- **Задание a**: Определите, согласуются ли с отрывком о полете на Обозерскую утверждения: (i) рассказчик прибывает на Обозерскую около четырех часов утра; (ii) англичане соглашаются с выводами рассказчика; (iii) рассказчик сам едет в Чекуево и Селецкое. На каждое ответьте «да» или «нет» и приведите точную цитату из отрывка, которая это решает.

───── Предоставленный отрывок ─────

Год на Севере. Записки командующего войсками Северной области — страница 33 из 37

Дальнейшее расследование показало, что время предполагаемого восстания так близко, что нельзя было терять ни одной минуты. Я схватил первый же аэроплан, находившийся в готовности, и ночью вылетел на Обозерскую, предупредив английское командование о грозящей опасности.

Я спустился на Обозерской около четырех часов утра и был встречен адъютантом английского командующего железнодорожным районом.

Еще до моего свидания с этим генералом мне было доложено англичанами, что беспокоиться совершенно не о чем, что настроение в войсках отличное и что мои опасения не имеют оснований.

Убедить англичан в правильности моих выводов мне не удалось, но мне это и не было важно, так как моею главною целью было свидание с полковником Акутиным и полковником Барбовичем. Моя беседа с русскими старшими начальниками еще более подтвердила мои опасения. Сговорившись с ними о принятии срочных мер по группировке офицеров, по изъятию из частей подозрительных элементов, я приказал послать офицеров в Чекуево и Селецкое для предупреждения обо всем находящихся там старших начальников.

Времени тратить на поездку в далекое Чекуево и Селецкое я не мог, да и беспокоился я за железнодорожное направление, где подозревал центр заговора.

Предупредив еще раз английский штаб на Обозерской, я вернулся в Архангельск на том же аэроплане, на котором прибыл.

───── Предоставленные записи ─────

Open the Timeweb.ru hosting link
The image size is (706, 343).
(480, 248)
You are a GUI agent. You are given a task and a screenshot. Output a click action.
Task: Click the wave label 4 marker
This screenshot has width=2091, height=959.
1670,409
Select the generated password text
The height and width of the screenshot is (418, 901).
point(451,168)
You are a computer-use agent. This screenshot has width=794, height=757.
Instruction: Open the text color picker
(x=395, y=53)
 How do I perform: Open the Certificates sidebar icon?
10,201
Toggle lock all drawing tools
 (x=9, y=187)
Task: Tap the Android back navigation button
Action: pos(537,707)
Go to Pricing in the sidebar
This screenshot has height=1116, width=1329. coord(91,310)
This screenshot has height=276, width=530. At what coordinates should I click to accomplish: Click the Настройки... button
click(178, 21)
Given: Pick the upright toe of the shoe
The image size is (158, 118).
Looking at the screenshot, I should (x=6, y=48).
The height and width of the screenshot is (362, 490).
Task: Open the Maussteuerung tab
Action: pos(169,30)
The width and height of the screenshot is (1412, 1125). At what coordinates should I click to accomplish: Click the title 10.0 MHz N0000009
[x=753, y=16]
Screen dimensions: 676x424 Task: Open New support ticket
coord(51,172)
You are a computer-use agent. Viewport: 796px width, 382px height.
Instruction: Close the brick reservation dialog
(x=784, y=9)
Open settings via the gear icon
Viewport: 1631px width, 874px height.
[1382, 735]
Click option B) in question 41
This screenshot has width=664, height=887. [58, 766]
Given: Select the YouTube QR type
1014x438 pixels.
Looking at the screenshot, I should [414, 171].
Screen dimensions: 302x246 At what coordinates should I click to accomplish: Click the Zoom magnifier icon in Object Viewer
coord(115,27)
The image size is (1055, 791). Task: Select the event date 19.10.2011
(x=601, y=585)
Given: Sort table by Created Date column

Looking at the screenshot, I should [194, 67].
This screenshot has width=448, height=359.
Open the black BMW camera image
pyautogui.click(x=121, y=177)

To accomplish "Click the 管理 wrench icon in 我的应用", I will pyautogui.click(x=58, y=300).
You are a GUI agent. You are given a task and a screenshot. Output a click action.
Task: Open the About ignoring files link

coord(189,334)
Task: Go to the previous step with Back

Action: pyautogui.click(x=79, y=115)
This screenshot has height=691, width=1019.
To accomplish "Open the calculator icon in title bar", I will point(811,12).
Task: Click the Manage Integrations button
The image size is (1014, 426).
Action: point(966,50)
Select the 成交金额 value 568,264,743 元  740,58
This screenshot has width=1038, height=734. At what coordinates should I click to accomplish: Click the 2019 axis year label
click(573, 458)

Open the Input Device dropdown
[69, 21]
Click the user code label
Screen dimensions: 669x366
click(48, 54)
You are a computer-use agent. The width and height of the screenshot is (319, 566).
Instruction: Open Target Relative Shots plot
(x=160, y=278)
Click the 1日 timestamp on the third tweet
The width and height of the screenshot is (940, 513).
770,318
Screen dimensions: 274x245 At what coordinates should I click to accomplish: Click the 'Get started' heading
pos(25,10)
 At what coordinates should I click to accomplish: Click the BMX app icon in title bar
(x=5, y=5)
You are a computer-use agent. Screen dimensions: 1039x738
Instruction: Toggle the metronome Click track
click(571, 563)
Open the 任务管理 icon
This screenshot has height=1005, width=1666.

─────

- **Задание b**: Пожалуйста, повторите без изменений строки записей от строки с «Toggle lock all drawing tools» до строки с «coord(51,172)» включительно.

- **Ответ к заданию a**:
(i) Да: «Я спустился на Обозерской около четырех часов утра».
(ii) Нет: «Убедить англичан в правильности моих выводов мне не удалось».
(iii) Нет: «Времени тратить на поездку в далекое Чекуево и Селецкое я не мог».

- **Ответ к заданию b**:
Toggle lock all drawing tools
 (x=9, y=187)
Task: Tap the Android back navigation button
Action: pos(537,707)
Go to Pricing in the sidebar
This screenshot has height=1116, width=1329. coord(91,310)
This screenshot has height=276, width=530. At what coordinates should I click to accomplish: Click the Настройки... button
click(178, 21)
Given: Pick the upright toe of the shoe
The image size is (158, 118).
Looking at the screenshot, I should (x=6, y=48).
The height and width of the screenshot is (362, 490).
Task: Open the Maussteuerung tab
Action: pos(169,30)
The width and height of the screenshot is (1412, 1125). At what coordinates should I click to accomplish: Click the title 10.0 MHz N0000009
[x=753, y=16]
Screen dimensions: 676x424 Task: Open New support ticket
coord(51,172)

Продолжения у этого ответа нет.